Dall’11 novembre inaugura una nuova trilogia alla Fondazione Alda Fendi – Esperimenti: un’“Action Set” che celebra la purezza e la mitezza dell’asino, ispirandosi alla poesia di Francis Jammes. Un viaggio tra arte, fede e ironia per riscoprire l’anima umana
La spiritualità come gesto di ribellione all’egoismo e all’omologazione contemporanea. È questo il punto di partenza di “Preghiera per andare in Paradiso con gli asinelli – Omaggio a Francis Jammes”, il nuovo progetto di Raffaele Curi, in programma dall’11 novembre a Palazzo Rhinoceros, sede della Fondazione Alda Fendi – Esperimenti.
L’installazione, definita dall’autore una “Action Set”, si articola su quattro piani e nel cavedio del Palazzo, rappresentando il primo capitolo di una trilogia dedicata all’asino, figura simbolica di umiltà e saggezza, che si concluderà nell’ottobre 2026.
La poesia di Jammes e la visione di Curi
Al centro del progetto si trova la poesia “Preghiera per andare in Paradiso con gli asini” del francese Francis Jammes (1868–1938), poeta amico di Paul Claudel, capace di raccontare la bellezza delle piccole cose e la pietà verso ogni creatura.
“È una poesia piena di pietas – spiega Raffaele Curi, direttore artistico della Fondazione Alda Fendi – Esperimenti – in cui Jammes immagina di salire in Paradiso accompagnato dagli asinelli, animali che sanno soffrire non per sé stessi ma per gli altri. L’asino è una presenza silenziosa ma fondamentale: accompagna Gesù a Betlemme e ritorna nelle fiabe popolari come simbolo di bontà e mitezza.”
Per Curi, l’opera è anche un invito a riscoprire la fede e la spiritualità in un mondo dove, soprattutto nell’arte contemporanea, prevale spesso un surrealismo “che si crede rivoluzionario ma rischia di essere vuoto”.
“Io sono più mistico che religioso – aggiunge Curi –. Credo che l’arte e la poesia possano salvare l’anima, specialmente in un tempo come questo in cui non tutto va bene. Ho scelto la poesia di Jammes per fede, ma anche per egoismo: perché la nostra religione è l’unica che ci prospetta la vita eterna e io voglio tornare al mondo per rivivere esattamente tutto ciò che ho vissuto.”
Il percorso espositivo
Il viaggio si apre al piano terra con una moltitudine di asini sospesi nell’aria, realizzati in materiali diversi – carta velina, fogli a quadretti, pan di spagna – immersi in un mare di nuvole tridimensionali e accompagnati dai versi di Jammes.
La voce dello stesso Curi si intreccia in una delicata jam session con musiche come La prière di Georges Brassens, anch’essa ispirata a un testo del poeta francese.
Salendo al primo piano, un fascio di luce guida verso un “paradiso” visivo, evocato dai capolavori pittorici di maestri come Giotto e Guido Reni, dove un asino è innalzato a figura gloriosa.

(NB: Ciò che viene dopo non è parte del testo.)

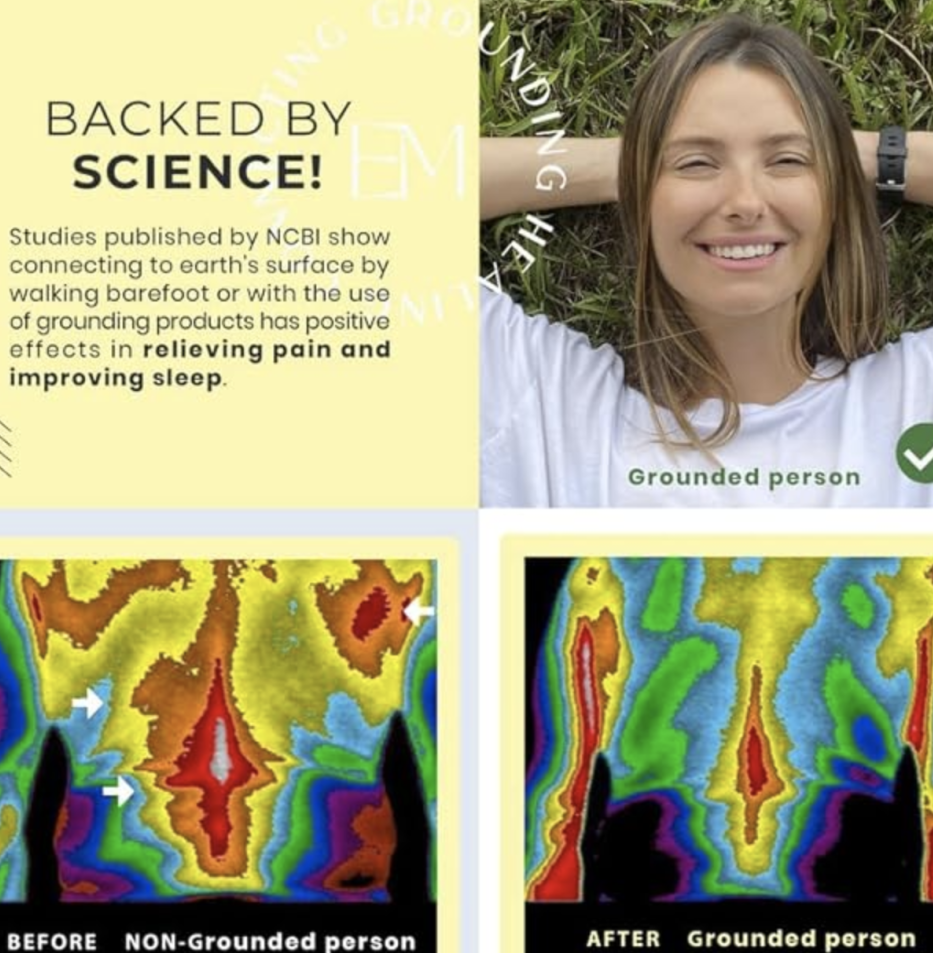
Task: Click the blue spot in the AFTER scan
Action: tap(868, 737)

A scandire lo spazio, due pali telegrafici di legno e un suggestivo effetto di luna piena.
Ai piani superiori, una grande fotografia di Jammes e un testo critico del poeta e saggista Matteo Veronesi, con rimandi a Rilke e Victor Hugo.
Una trilogia sull’anima dell’asino
“Preghiera per andare in Paradiso con gli asinelli” è solo il primo passo di un percorso in tre tappe: il secondo capitolo, previsto per aprile 2026, sarà ispirato all’Asino d’Oro di Apuleio, mentre il terzo, atteso per ottobre 2026, renderà omaggio a Marina Abramović, ricordando la performance in cui l’artista si inginocchiava davanti a un asino che la fissava per ore, in un silenzioso dialogo di reciproca contemplazione.
“Questa trilogia unisce arte antica e contemporanea – spiega Alda Fendi –. L’asino è una figura che attraversa la storia dell’arte, dalla religione alle performance moderne. Non può esistere il contemporaneo senza l’antico. Credo che chi visiterà questa mostra uscirà con una profonda sensazione di spiritualità e dolcezza.”
Un invito alla semplicità
Con un linguaggio poetico e ironico, Curi reinterpreta la religiosità attraverso un gesto artistico lieve e provocatorio: un presepe dove al posto del Bambino c’è un asinello e distributori automatici che offrono paglia anziché bibite.
“Oggi è importante parlare di semplicità, mitezza e dolcezza – conclude Alda Fendi –. Sono le qualità che spesso dimentichiamo nella vita quotidiana. Quest’opera tocca l’animo e ricorda a tutti noi che la spiritualità può ancora essere rivoluzionaria.”